Generation Order and Parallel Decoding in Masked Diffusion Models: An Information-Theoretic Perspective
This work addresses theoretical gaps in accelerating inference for diffusion models, which is incremental as it builds on existing methods to analyze failure sources.
The paper tackled the problem of understanding generation order and parallel decoding risks in Masked Diffusion Models by developing an information-theoretic framework, revealing that factorized parallel decoding can cause large sampling errors and verification has exponential costs, with experiments validating these insights on controlled and large-scale models.

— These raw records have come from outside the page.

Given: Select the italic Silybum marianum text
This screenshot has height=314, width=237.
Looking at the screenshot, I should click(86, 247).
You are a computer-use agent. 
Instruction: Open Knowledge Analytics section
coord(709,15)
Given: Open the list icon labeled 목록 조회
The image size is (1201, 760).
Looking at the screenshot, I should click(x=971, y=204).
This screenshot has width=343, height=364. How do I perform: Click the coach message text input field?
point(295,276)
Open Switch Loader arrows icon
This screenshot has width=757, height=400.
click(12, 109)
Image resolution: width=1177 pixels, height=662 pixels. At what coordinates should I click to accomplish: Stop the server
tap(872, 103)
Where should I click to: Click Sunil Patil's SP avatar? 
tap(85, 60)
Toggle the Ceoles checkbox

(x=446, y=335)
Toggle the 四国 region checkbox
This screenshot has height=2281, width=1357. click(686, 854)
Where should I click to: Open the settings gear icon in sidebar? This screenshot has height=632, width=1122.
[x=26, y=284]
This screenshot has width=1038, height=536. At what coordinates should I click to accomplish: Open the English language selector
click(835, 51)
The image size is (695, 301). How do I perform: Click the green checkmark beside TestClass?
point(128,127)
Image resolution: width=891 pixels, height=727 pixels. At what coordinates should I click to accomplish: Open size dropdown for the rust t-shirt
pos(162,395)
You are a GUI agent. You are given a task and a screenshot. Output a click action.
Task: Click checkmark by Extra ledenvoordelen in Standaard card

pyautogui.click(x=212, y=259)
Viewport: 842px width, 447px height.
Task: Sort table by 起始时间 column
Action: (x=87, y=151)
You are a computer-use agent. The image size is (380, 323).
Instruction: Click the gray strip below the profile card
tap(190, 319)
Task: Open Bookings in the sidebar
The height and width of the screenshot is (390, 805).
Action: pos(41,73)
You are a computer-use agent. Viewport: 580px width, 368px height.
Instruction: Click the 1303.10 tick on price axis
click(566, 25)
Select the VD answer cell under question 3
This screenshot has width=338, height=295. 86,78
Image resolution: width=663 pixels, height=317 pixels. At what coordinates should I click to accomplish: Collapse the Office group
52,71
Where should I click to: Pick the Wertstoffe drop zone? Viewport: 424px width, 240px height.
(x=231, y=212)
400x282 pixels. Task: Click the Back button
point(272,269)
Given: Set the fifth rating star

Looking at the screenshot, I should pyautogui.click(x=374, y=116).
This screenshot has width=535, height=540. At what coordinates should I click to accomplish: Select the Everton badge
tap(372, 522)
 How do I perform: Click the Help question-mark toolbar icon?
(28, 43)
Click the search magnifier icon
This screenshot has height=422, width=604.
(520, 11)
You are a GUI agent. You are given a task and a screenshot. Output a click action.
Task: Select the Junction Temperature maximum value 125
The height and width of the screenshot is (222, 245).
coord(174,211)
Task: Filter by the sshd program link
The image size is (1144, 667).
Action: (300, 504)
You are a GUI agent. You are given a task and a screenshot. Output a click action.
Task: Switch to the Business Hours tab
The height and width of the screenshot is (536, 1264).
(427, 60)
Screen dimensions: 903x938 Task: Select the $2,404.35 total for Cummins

Masked Diffusion Models (MDMs) significantly accelerate inference by trading off sequential determinism. However, the theoretical mechanisms governing generation order and the risks inherent in parallelization remain under-explored. In this work, we provide a unified information-theoretic framework to decouple and analyze two fundamental sources of failure: order sensitivity and parallelization bias. Our analysis yields three key insights: (1) The benefits of Easy-First decoding (prioritizing low-entropy tokens) are magnified as model error increases; (2) factorized parallel decoding introduces intrinsic sampling errors that can lead to arbitrary large Reverse KL divergence, capturing "incoherence" failures that standard Forward KL metrics overlook; and (3) while verification can eliminate sampling error, it incurs an exponential cost governed by the total correlation within a block. Conversely, heuristics like remasking, though computationally efficient, cannot guarantee distributional correctness. Experiments on a controlled Block-HMM and large-scale MDMs (LLaDA) for arithmetic reasoning validate our theoretical framework.